** begin Recorded data **

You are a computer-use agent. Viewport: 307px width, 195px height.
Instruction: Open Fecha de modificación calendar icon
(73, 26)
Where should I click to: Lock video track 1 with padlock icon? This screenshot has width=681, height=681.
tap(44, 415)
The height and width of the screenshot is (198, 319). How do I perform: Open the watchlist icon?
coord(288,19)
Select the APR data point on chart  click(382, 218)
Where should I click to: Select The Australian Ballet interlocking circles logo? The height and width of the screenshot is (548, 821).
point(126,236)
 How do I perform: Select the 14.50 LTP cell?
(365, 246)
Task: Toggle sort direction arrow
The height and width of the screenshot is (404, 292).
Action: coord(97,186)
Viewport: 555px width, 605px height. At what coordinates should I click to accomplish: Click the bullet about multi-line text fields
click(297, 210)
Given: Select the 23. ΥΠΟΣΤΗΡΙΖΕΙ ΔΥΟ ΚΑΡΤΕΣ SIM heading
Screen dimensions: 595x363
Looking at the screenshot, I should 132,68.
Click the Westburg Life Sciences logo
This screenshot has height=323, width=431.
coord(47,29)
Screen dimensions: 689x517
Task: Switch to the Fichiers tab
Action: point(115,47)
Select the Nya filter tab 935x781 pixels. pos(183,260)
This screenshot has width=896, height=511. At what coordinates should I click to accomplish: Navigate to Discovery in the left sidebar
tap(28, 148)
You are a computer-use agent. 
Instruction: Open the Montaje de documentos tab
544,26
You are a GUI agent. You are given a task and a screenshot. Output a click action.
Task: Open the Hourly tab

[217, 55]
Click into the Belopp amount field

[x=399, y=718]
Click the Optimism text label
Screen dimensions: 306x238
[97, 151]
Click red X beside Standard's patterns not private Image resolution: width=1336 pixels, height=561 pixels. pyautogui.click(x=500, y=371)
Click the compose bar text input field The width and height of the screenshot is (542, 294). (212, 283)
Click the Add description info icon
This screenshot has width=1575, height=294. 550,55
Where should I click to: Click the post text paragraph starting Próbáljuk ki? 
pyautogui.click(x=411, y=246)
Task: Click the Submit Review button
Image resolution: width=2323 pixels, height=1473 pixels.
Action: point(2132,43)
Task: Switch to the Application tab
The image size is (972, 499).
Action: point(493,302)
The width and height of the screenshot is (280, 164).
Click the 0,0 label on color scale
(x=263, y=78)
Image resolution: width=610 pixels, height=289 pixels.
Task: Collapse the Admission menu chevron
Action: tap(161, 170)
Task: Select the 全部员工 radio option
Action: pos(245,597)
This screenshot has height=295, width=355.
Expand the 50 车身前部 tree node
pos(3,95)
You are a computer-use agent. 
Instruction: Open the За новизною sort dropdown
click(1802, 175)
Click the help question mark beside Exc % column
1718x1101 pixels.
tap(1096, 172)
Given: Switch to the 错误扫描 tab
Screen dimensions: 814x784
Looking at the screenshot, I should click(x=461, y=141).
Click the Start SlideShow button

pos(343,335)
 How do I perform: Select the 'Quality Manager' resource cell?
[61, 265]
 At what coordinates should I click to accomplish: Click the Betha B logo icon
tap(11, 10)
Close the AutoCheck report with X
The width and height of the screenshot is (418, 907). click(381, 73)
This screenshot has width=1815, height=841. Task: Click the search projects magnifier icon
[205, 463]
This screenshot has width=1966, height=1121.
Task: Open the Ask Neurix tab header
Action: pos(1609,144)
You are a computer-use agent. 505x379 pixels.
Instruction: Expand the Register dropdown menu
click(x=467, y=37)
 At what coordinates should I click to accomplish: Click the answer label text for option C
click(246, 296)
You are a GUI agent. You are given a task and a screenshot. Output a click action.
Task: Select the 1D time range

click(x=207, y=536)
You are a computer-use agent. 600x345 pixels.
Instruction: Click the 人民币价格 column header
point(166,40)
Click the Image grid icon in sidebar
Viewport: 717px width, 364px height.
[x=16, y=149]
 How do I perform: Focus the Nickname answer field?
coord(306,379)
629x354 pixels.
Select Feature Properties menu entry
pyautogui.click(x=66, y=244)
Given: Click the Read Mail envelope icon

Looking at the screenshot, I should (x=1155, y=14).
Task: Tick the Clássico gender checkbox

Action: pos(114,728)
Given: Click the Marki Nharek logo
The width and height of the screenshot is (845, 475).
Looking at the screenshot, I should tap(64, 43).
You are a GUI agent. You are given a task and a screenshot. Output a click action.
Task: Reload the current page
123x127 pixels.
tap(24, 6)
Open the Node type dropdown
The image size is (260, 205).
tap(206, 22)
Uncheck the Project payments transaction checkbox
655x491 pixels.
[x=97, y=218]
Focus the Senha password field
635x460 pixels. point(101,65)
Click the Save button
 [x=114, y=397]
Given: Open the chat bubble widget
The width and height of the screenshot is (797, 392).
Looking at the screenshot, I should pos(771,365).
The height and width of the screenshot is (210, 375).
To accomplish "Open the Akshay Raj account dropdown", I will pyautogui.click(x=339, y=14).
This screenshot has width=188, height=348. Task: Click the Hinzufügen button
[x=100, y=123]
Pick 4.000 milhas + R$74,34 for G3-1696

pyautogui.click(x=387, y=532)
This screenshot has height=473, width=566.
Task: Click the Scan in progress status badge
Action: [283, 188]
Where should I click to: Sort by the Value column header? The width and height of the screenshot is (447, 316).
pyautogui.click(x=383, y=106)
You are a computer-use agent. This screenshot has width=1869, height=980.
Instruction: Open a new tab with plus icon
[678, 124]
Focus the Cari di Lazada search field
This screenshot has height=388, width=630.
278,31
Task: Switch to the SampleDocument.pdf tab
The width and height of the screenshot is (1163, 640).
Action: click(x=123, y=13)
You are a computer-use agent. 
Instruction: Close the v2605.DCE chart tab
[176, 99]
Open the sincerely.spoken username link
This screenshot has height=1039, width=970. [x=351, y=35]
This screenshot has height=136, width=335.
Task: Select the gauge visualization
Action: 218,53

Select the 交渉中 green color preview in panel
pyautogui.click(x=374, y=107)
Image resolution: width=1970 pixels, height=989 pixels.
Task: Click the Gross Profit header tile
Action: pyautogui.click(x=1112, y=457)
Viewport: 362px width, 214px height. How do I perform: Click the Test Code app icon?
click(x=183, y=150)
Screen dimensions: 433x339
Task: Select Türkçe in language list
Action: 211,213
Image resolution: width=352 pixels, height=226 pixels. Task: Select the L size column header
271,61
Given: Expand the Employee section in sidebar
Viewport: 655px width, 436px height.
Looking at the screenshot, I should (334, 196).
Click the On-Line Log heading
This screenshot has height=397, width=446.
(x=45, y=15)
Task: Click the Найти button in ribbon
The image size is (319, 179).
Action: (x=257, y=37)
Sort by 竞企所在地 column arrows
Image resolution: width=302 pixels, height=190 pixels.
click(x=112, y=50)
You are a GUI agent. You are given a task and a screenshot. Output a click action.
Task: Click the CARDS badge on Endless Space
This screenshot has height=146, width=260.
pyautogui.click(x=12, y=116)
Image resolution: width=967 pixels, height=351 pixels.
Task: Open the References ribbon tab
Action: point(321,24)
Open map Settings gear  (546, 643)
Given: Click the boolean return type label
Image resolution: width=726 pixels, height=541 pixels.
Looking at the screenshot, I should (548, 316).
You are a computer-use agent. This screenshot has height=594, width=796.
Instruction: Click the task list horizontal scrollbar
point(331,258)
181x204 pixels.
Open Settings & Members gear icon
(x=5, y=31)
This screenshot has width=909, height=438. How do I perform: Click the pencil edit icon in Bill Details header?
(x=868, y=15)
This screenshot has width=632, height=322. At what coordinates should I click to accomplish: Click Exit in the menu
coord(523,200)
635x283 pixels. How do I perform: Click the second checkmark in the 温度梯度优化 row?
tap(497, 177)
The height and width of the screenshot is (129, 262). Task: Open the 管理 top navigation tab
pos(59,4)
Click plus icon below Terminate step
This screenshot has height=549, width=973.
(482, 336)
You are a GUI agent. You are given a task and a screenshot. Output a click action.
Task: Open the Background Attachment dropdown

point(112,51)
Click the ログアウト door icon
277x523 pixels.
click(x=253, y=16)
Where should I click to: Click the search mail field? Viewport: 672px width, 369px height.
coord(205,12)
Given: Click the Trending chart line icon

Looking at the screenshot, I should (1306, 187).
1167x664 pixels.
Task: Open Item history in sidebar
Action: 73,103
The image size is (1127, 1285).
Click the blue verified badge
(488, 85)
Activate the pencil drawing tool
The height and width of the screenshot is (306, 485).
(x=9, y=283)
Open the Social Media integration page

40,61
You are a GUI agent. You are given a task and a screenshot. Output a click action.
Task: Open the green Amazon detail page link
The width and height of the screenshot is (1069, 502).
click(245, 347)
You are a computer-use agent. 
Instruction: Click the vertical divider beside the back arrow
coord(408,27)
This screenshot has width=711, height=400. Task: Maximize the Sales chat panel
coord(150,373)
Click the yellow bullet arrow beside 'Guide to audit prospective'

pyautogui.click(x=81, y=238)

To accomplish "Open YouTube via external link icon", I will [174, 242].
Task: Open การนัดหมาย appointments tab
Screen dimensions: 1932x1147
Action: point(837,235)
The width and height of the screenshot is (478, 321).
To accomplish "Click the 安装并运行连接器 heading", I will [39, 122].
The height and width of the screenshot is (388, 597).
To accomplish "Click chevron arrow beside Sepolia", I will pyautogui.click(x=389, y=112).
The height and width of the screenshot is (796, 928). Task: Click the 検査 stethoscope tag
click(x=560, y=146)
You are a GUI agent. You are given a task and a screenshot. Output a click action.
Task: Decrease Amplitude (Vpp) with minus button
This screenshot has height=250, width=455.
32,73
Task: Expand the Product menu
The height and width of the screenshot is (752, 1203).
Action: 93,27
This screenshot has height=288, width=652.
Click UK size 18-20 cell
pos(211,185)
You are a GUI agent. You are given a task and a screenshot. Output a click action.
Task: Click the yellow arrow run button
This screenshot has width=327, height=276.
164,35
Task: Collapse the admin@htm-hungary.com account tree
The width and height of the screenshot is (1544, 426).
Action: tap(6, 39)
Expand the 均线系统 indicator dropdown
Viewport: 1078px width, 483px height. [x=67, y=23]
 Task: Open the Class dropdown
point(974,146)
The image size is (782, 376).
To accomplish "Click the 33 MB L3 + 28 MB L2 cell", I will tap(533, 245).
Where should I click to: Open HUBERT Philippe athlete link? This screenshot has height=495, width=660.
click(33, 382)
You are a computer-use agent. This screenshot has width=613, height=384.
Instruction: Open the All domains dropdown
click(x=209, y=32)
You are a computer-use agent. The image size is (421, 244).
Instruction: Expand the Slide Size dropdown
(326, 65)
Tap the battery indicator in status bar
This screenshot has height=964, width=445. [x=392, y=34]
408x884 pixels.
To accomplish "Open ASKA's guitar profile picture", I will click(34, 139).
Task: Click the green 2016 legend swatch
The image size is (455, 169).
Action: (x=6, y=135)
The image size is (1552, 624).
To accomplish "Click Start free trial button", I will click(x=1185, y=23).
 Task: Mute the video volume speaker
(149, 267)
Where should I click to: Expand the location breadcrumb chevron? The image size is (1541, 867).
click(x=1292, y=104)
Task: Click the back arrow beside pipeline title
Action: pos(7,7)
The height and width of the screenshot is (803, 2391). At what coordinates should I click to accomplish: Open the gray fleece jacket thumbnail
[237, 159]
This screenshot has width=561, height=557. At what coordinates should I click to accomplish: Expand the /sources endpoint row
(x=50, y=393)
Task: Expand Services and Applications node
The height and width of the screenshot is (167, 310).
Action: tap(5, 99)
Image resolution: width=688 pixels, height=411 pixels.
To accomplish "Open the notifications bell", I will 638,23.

** end Recorded data **

* What this task involves
Collect every line of the records that contains the word "cell", copying each line in full. Case counts.

* Written solution
 How do I perform: Select the 14.50 LTP cell?
 How do I perform: Select the 'Quality Manager' resource cell?
Click UK size 18-20 cell
To accomplish "Click the 33 MB L3 + 28 MB L2 cell", I will tap(533, 245).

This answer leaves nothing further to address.